The qualitative evaluation stage reproduces a variety of environments with the help of scaled models of real-life scenes. These models replicate indoor and outdoor spaces, such as a restaurant or a street lit by neon lights at night.
There is also an artificial sunlight system which can simulate different lighting conditions, from a dark night to a bright day. Testing in an indoor lab ensures that the light source is unaffected by external factors, leading to more accurate comparisons. Tests are also performed outside of the lab in real outdoor environments.
Ringtones, music and voice calls are just part of the diverse soundscape that a smartphone will produce and receive throughout its life. To assure quality across all types of sounds, the devices are tested in two different chambers.
The first chamber, the anechoic chamber, is a special room designed to eliminate outside noise, so that pure acoustic quality can be evaluated.
The second chamber simulates the smartphone’s sound while talking on the phone in different settings: holding the phone to your ear, using speakerphone or earphones, or connecting to a Bluetooth headset.
Almost everything that happens in real situations is tested in these chambers and the results are analysed by a computer to provide feedback to the development team.
As our devices are becoming smarter, the relationship between performance and heat is an important concern for the Reliability Test Group.
When testing the smartphones, the team reproduces conditions of heavy usage, such as playing high-spec games and using resource-intensive apps, and measures the device’s heat levels with a thermal camera.
The test monitors both where and how much heat is generated. The results of the test are sent back to the development team for them to adjust the design accordingly.
Drop test lab
Each of the test samples is dropped from different heights, at different angles, and onto different types of surfaces, often repeatedly to test the robustness of the device against stress.
The drop test lab also uses high-speed cameras to take footage of the smartphones falling, which the team can analyse.
The images help them understand how the device falls, the angle of fall that has the greatest impact, and what might be the cause of any breakages. The results help developers protect devices against future drops.
Many people own the same device for years, so a smartphone should be durable enough to withstand daily use.
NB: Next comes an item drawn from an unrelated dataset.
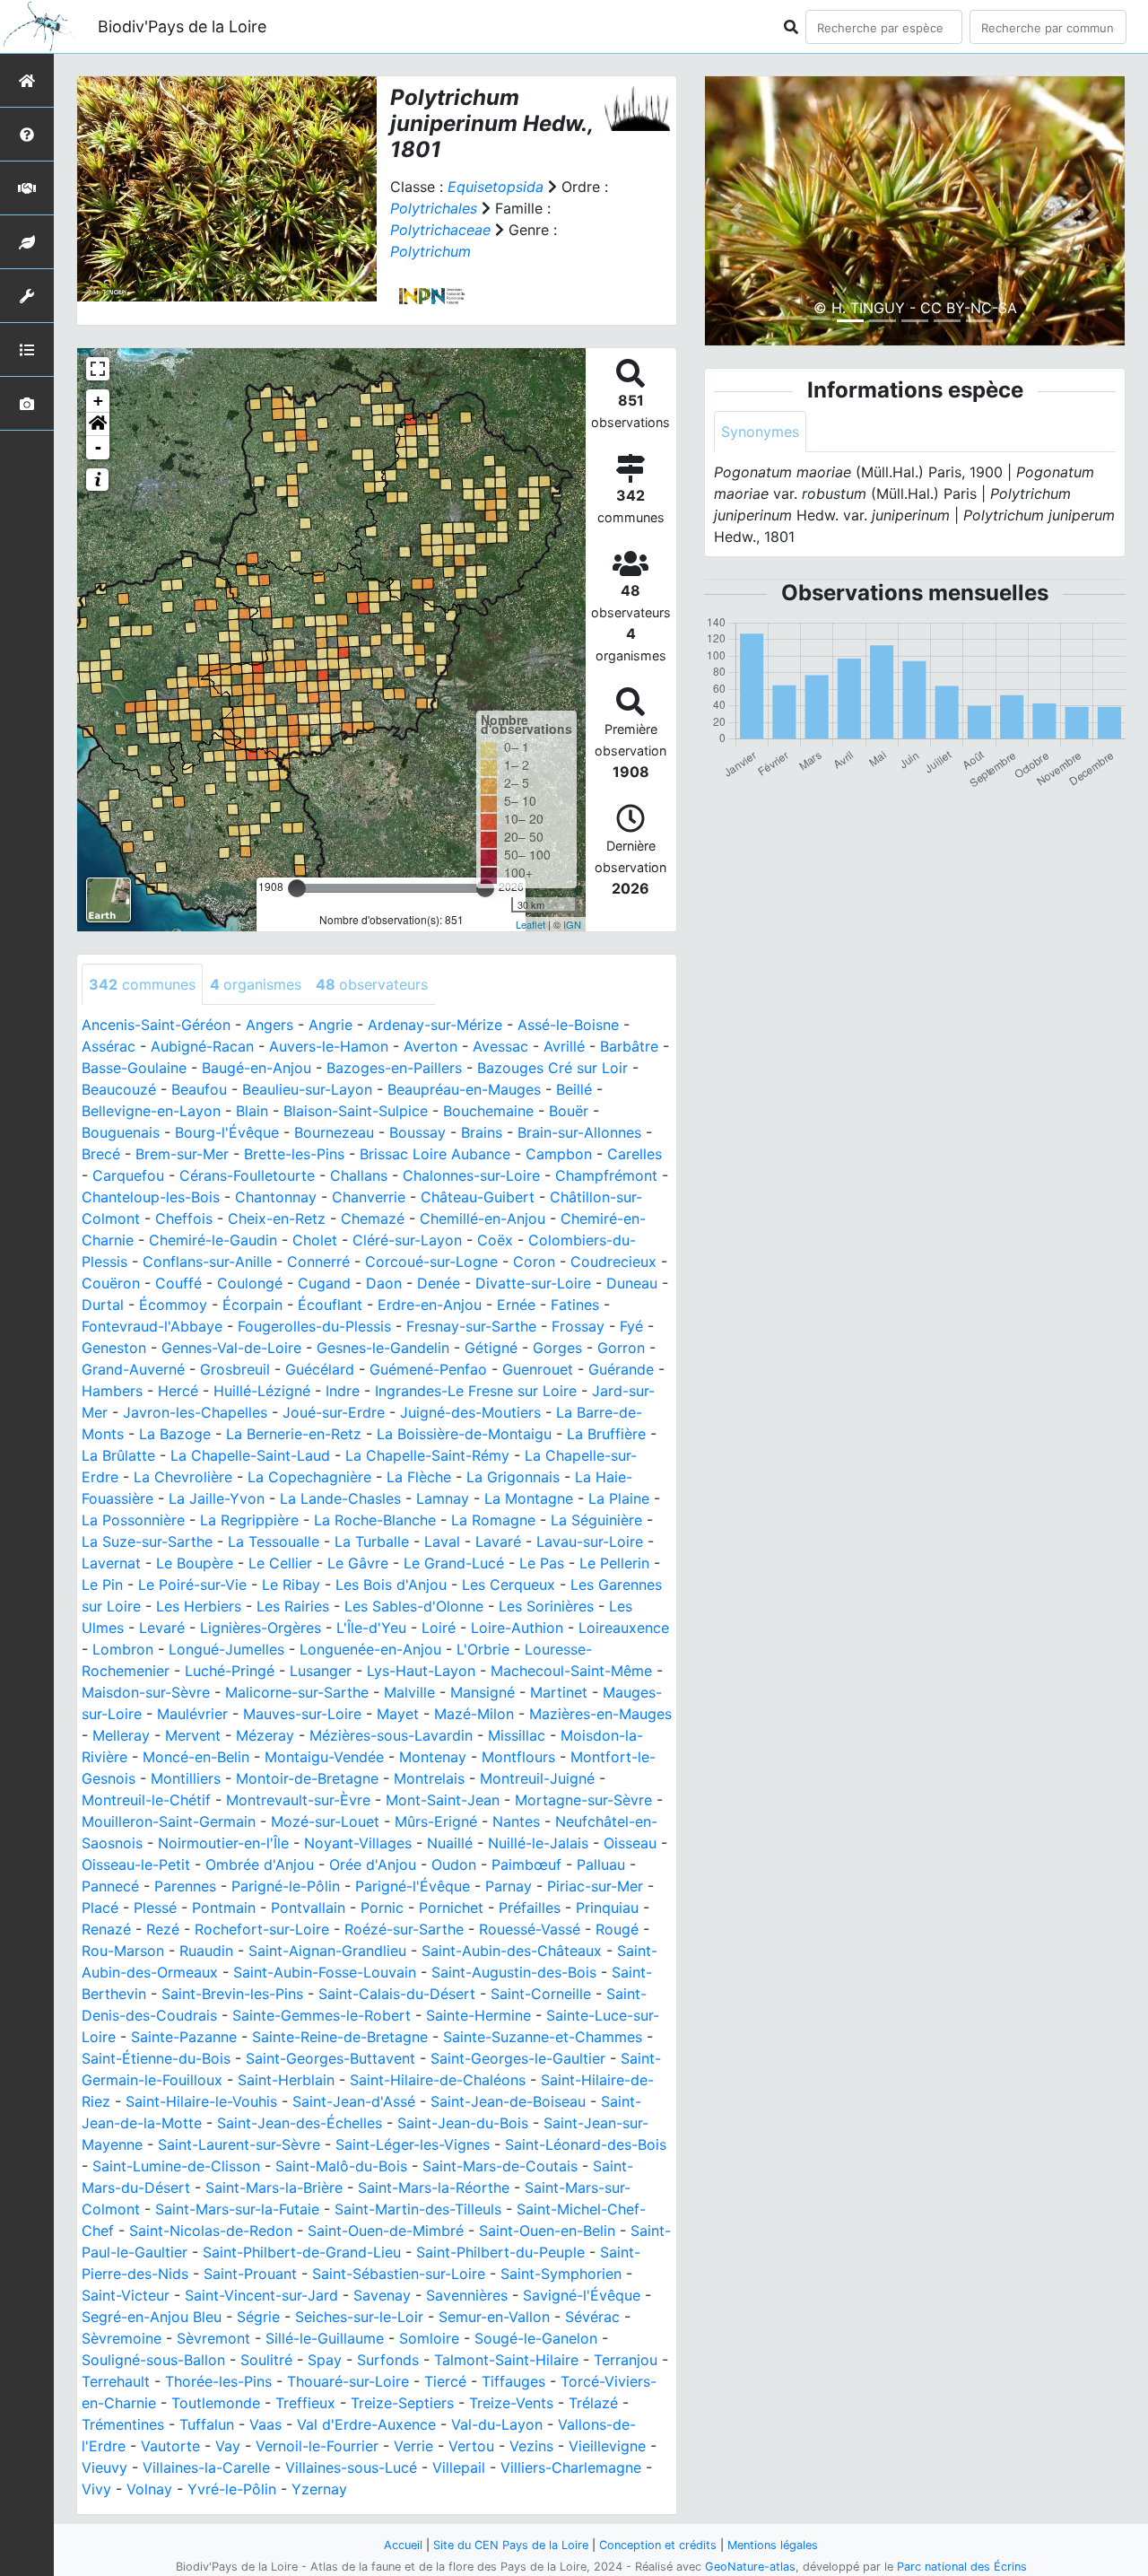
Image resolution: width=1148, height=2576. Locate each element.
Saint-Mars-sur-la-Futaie (237, 2209)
Galaxy smartphones are placed in a machine, which rolls the device around to simulate the impact of a phone tumbling downstairs from a lower height.
Durability is also tested with a series of repetitive actions, such as pressing the buttons, using the earphone jacks and opening the SIM card tray.
The team even measures how well a smartphone can withstand the load and pressure of a person sitting on their phone when its in their back pocket.
The Reliability Test Group conduct waterproof tests in accordance with the international standards set by the IP Code.
The tests consist of rain simulation, water jets, and submersion, which each have a corresponding IP rating.
A smartphone that is rated IPX8, for example, can be used even if it has been submerged in 1.5 meters of water for 30 minutes, with the test lab verifying that the device works normally.
Galaxy Watch, Gear Sports and Gear Fit2 Pro are designed to be suitable for wearing while swimming, and require other tests to ensure that they meet the atmospheric pressure standard of 5ATM.
The lab has designed a test that assesses the devices’ performance while the wearer is swimming.
Environmental test lab
Since devices are used in different climate conditions across the world, durability and performance must remain unchanged from environment to environment.
The test lab uses different chambers to test a variety of environments, with the chambers set at different humidity levels and temperatures, mimicking climates all over the Earth.
The person conducting the test will assess whether the device’s functions still work under these conditions.